Appellants filed suit in the district court. The district court granted the government’s motion to dismiss under the doctrine of consular non-reviewability.
Analysis
The doctrine of consular non-reviewability instructs that ordinarily, “it is not within the province of any court, unless expressly authorized by law, to review the determination of the political branch of the Government to exclude a given alien.” The primacy of the political branches over immigration policy is a function of the separation of powers.

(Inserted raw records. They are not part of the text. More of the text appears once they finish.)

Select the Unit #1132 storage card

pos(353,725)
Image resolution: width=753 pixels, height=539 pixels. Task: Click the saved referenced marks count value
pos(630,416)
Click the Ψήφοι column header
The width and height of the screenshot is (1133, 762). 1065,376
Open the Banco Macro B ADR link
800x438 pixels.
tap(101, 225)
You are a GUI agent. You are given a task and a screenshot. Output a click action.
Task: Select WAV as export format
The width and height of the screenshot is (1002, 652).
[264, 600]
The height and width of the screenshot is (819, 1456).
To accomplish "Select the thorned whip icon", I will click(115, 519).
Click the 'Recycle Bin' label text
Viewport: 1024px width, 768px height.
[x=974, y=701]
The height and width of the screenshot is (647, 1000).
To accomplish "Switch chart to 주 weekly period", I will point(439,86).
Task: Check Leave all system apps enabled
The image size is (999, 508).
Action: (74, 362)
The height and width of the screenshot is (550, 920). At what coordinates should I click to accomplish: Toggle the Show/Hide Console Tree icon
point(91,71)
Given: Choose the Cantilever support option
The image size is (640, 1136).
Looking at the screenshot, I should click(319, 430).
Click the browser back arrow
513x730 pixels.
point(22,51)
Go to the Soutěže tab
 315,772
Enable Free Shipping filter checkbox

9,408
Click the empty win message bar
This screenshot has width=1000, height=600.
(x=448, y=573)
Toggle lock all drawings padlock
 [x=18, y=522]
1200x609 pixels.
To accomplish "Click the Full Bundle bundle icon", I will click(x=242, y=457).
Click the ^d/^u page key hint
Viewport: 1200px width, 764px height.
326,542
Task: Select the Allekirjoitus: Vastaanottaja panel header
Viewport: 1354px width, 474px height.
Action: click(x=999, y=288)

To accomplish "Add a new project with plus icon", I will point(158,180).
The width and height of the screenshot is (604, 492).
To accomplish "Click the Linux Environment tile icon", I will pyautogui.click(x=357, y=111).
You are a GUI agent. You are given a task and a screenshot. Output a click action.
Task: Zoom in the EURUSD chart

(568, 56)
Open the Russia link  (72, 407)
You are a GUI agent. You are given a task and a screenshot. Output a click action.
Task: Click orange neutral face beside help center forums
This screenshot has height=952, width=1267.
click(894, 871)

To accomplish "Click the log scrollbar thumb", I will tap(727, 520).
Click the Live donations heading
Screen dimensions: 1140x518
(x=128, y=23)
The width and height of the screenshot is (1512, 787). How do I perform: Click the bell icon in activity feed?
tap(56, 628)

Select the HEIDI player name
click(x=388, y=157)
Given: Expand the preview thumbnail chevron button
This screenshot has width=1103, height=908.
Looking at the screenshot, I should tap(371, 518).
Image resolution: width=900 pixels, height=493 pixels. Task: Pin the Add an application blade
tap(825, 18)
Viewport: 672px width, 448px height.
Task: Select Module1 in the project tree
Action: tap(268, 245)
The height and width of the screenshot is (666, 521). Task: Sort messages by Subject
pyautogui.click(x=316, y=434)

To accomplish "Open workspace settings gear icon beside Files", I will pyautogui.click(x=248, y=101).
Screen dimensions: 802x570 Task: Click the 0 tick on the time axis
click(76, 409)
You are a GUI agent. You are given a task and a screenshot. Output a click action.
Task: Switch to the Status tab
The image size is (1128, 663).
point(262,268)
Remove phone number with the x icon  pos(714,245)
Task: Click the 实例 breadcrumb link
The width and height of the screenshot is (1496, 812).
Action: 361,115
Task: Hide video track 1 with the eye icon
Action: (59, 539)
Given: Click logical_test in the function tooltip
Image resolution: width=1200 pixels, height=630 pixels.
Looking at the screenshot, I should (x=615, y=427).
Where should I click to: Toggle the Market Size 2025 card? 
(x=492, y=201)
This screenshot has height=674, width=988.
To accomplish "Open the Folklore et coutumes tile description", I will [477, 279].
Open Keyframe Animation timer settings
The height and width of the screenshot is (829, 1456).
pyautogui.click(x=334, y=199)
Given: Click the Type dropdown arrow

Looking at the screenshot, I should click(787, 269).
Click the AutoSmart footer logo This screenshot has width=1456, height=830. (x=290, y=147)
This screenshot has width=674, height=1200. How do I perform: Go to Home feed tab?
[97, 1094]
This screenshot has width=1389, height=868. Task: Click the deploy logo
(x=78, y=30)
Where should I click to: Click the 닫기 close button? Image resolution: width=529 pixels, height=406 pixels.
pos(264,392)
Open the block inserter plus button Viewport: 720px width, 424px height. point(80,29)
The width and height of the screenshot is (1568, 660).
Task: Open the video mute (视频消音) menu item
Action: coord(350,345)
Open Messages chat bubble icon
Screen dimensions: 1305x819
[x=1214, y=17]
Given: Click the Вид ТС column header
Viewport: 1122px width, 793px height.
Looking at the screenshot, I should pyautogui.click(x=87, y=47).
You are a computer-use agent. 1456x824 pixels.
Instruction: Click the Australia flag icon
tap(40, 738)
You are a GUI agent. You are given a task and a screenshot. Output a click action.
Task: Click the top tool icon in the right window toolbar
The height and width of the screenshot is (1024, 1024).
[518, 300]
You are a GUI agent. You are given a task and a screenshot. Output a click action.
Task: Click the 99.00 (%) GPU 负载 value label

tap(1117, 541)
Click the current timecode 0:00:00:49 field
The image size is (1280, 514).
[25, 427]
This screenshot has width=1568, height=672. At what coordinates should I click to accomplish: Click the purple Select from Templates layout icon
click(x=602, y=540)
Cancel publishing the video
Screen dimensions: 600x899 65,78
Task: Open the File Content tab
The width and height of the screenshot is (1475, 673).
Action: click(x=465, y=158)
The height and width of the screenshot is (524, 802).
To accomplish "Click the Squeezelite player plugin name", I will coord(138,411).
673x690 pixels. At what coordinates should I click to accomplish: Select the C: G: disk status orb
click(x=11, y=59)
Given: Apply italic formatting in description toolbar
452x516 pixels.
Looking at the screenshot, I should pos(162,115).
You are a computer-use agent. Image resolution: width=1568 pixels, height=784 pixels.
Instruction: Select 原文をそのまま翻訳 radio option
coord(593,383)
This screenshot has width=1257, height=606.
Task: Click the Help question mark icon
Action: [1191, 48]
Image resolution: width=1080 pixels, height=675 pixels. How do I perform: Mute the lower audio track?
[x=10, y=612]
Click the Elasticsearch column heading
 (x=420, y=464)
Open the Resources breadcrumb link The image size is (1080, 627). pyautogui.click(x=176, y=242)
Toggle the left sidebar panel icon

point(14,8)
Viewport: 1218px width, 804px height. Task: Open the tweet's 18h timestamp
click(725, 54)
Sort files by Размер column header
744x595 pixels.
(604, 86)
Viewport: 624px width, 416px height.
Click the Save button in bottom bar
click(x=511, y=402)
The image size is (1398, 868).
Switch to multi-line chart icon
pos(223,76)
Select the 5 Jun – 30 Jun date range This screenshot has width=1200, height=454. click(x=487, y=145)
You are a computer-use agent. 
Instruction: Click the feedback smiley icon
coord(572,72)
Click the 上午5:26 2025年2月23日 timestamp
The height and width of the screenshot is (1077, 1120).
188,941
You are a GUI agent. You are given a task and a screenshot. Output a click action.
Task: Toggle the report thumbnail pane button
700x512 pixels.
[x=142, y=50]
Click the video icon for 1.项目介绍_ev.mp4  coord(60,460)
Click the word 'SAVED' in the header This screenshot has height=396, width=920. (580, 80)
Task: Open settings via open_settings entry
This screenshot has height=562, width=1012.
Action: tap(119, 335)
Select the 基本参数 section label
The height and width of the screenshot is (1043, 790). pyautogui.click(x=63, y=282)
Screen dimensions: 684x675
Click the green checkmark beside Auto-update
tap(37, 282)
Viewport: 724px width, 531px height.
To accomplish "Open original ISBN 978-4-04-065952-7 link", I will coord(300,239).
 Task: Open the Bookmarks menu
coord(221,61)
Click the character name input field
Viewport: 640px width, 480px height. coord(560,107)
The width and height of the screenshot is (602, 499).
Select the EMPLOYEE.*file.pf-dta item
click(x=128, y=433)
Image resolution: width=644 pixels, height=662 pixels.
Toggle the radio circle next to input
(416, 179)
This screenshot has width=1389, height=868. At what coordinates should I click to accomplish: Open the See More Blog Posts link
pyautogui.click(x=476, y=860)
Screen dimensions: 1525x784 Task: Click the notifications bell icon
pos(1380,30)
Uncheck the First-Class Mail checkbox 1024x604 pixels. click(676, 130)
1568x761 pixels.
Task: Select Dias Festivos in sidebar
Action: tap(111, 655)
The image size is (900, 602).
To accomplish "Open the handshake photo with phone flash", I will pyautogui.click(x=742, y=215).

The Supreme Court recognized a narrow exception to this general rule in Kleindienst v. Mandel, 408 U.S. 753 (1972), allowing for limited judicial review when a U.S. citizen’s own constitutional rights (here Mr. Sesay’s) are assertedly burdened by a visa denial. As Justice Kennedy explained in his concurring opinion in Kerry v. Din, 576 U.S. 86, 104 (2015), when there is such a burden, an executive officer’s decision to deny a visa is only valid when made “on the basis of a facially legitimate and bona fide reason.”
In Din, Justice Kennedy found that even assuming a constitutional interest was burdened, the government satisfied its obligation of providing a “facially legitimate and bona fide reason” by simply providing notice of the statutory provision under which the visa was denied. The Supreme Court recently reaffirmed this standard in Trump v. Hawaii, 138 S. Ct. 2392 (2018).
With that framework in mind, this appeal’s outcome is clear. The doctrine of consular non-reviewability plainly prohibits this court from questioning the consular officer’s visa determination. The Supreme Court has unambiguously instructed that absent some clear directive from Congress or an affirmative showing of bad faith, the government must simply provide a valid ineligibility provision as the basis for the visa denial.
The government met this obligation by providing 8 U.S.C. § 1201(g) and § 1182(a)(6)(C)(i) as the statutory bases for denial of Ms. Sesay’s visa application. Moreover, not only did the consular officer provide the applicable statutory provisions as the bases for Ms. Sesay’s visa denial, but the officer went further than necessary by explaining her decision-making—she found Ms. Sesay had proffered a falsified passport and lied about her age.
Appellants urge the court to review those factual grounds for the denial, but the doctrine is clear: such an inquiry falls outside the limited scope of the court’s review. For the doctrine of consular non-reviewability to have any meaning, this court may not peer behind the decisional curtain and assess the wisdom of the consular determination. Probing the consular officer’s decision would require reviewing the credibility of the applicant’s testimony, the authenticity of the documentation and balancing the reason for the denial against any constitutional interest allegedly burdened. The court cannot do that because the cited provisions are facially legitimate and appellants’ attempts to establish bad faith involve nothing more than conclusory allegations.
In a further attempt to establish bad faith, appellants point to the many months of proceedings, but such back and forth only demonstrates the lack of bad faith in this case. Far from revealing some malicious intent, the months of requesting further documentation show that the government was doing its due diligence in ensuring all proper documentation was considered before exercising its discretion in granting a visa.
Affirmed.
Sesay v. United States of America (Lawyers Weekly No. 001-006-21, 10 pp.) (J. Harvie Wilkinson III, J.) Appeal No. 19-2146. Jan. 5, 2021. From D. Md. (Deborah K. Chasanow, S.J.) Parva Fattahi for Appellants. Alan Carl Lazerow for Appellees.